Person after person aimlessly wandered, unconscious of their surroundings or of the calamity which had occurred. One person informed me that he had wandered for four hours in this condition, utterly oblivious of what had occurred or where he was located; that he was so dazed that he lost his way home many times and at times found that he was talking at an excited rate; also that when he arrived home there was an almost irresistible impulse to still aimlessly wander. On the faces of many could be noticed a blank, yet pinched expression, an inattentive, blunted mentality, a seeming inability to concentrate attention or to think. While in others an increased impressionability arose, making them refrain from conversation and, as some expressed it, "Oh, I want to be alone; entirely alone." The change in voice was very noticeable; some talked with cyclonic explosiveness, while others had a halting speech, and again others a whispered utterance. In many claiming to be unaffected by the cyclone there was seen the hysterical involuntary symmetry of movement so frequently characteristic of this disease. Some would detail stories, showing plainly that peculiar excitability present in hysteria, where energetic movements were necessary to prevent irritating mental effects. Between psychic trauma producing many hysterical conditions of more or less severity, an unconsciously produced fatigue added bountifully to hysterical manifestations.
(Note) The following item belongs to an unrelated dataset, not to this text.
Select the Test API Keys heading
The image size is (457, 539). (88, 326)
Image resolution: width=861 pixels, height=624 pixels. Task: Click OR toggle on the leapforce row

Many persons spoke of the inordinate oppression of the silence which followed immediately after the terrific and almost stupifying roar of the cyclone. The influence of this silence seemed to add an intense impressionability in many persons, creating an additional. element of hysterical cause. Said an intelligent gentleman: "I never knew the horror of an after cyclonic silence before; it is inde

scribable. I remember once to have heard the following in relation to silence. Two adventurous and money-making men once fenced off the entrance to the Yosemite Valley in order to cheaply raise stock in the valley. A man was employed to take care of this stock and lived in a ranch house on the mountain side near by. This man spoke of the extreme oppressiveness of the silence by which he was surrounded. As night approached he would cook his supper and then go out and call in loud stentorian tones: 'Hello, someone, here is a good supper; come and eat it with me.' He would thus go and call in different directions; no one answering, he would irreverently grumble and become so mad that frequently he would leave the meal untouched. One day he appeared before his employers, some fifty miles distant, with as blank a looking face as was ever seen on a human being; his eyes protruded and glared, he had a begrimed countenance, he was hatless and almost without clothing. He told in slow and uncertain tones how in the early part of the night while reading he was suddenly aroused by the most awful and horrible noise as though the mountains were falling and the earth breaking in twain. Without hat or even looking back he started and ran and walked all night and all the next day, only intent on leaving behind him the cause of his terror. It was found upon investigation that the cause of his alarm was that a portion of the 'El Capitan' mountain at the entrance of Yosemite Valley, had fallen, undoubtedly producing a hideous enough noise to frighten anyone. This man. averred that millions would not tempt him to undergo again this killing silence nor receive the shock which the falling mountain gave him. I now can well conceive of the demoralizing effects of excessive noise, followed by oppressive and overpowering silence. I certainly would at one time have given worlds to leave that ponderous silence."

The immediate effects of the cyclone can now be seen in many cases, but its ultimate effects are as yet an unknown quantity. We candidly believe that the full effects are not yet manifest. Psychic shock, trauma, exposure and fatigue will be productive of many cases of well defined hysteria and neurasthenia. The permanency of their effects can only be determined by time.